An Afghani married couple were traveling for their only child, a three-year-old girl suffering from leukemia, in an effort to access the treatment that she needed to survive. The mother, who spoke good English, requested to be referred to the Red Cross doctors, as she wanted to give blood transfusions to her daughter, who was weakened by both the demanding travel conditions and the decreased attention to her needs since being on the move. The mother could perform the blood transfusion, as they had the same blood type. The camp doctors did not possess the equipment needed to make the blood transfer on-site, but recommended going by ambulance to a hospital in Skopje, Macedonia's capital, situated an hour away from the center.
After deliberating with her husband for several hours, the woman decided to continue the journey to Serbia, where she said they would stop to take care of the transfusions. They wanted to leave before sunset to avoid the dangers of traveling at night and be in the company of their friends, rather than remain behind by themselves.

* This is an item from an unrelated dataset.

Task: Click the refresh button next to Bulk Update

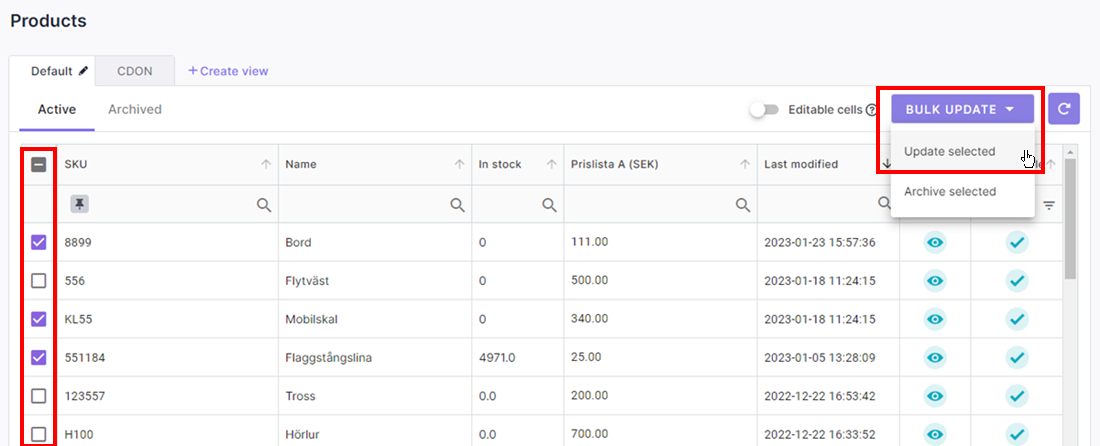Action: (x=1064, y=109)
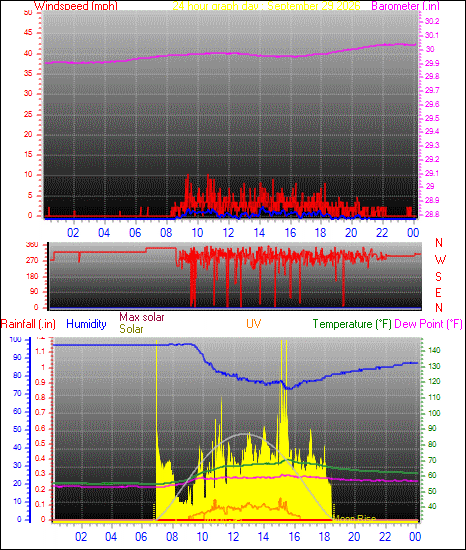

An Iraqi man going to Germany hoped to get a prosthetic leg to replace the one that he had lost during an ISIS-bombing at his place of worship. He was an Yazidi, an ancient religion, which integrates elements of Islam with Zoroastrianism, Persia's ancient religion, and Mithraism, a religion originating from the Eastern Mediterranean.
Misunderstood and targeted for centuries as devil worshipers, the Yazidis have more recently become a target of ISIS, determined to wipe them out. The man that I talked considered himself fortunate to have survived the ISIS-bombing that destroyed his leg, as many others lost their lives. He decided to leave the country, even though he realized that the trek would be even more difficult than for most. He had chosen Germany as his country of destination, because one of his sisters had been living there for the past 15 years. He was hoping that there, he would not only be able to practice his religion freely, but would rebuild his life with the prosthetic leg.

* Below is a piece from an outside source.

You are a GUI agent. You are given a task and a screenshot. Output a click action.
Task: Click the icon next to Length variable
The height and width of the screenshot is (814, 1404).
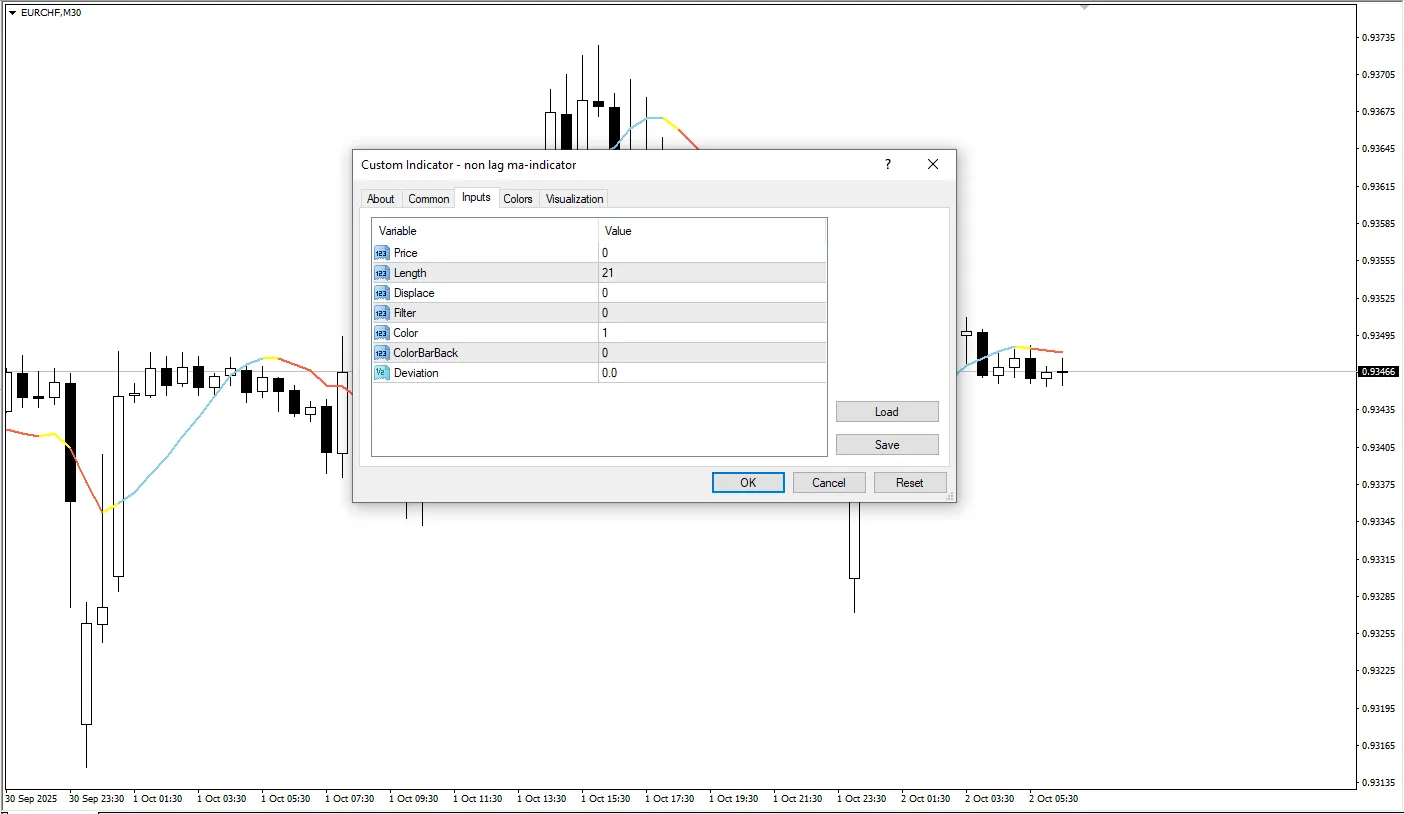pos(381,273)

While the medical refugees' plight is comprehensible, are European countries able and willing to cover these health costs, which could be rather substantial? In 2014, French doctors in Lyon accused refugees and migrants for coming to France to intentionally exploit the country's medical system, stressing that the national budget for healthcare was not limitless.
The French physicians' position is indicative of the growing hostility toward these groups of people, who are frequently depicted as coming to plunder Europe's resources, including its medical system. Although the doctors' accusation of exploitation from people with life-threatening conditions is discriminatory and untenable, their concern about funding is nevertheless valid. In a Europe, where the population is aging rapidly, the decreasing number of active workers, who through taxation are the main contributors to the healthcare system, could mean insufficient resources to even adequately cover the healthcare costs of retirees.
Medical reforms are under way or sought after in many European countries, with the potential of improving access for asylum seekers and migrants as well. Finding ways for the latter to contribute to the healthcare system could become part of a long-term solution.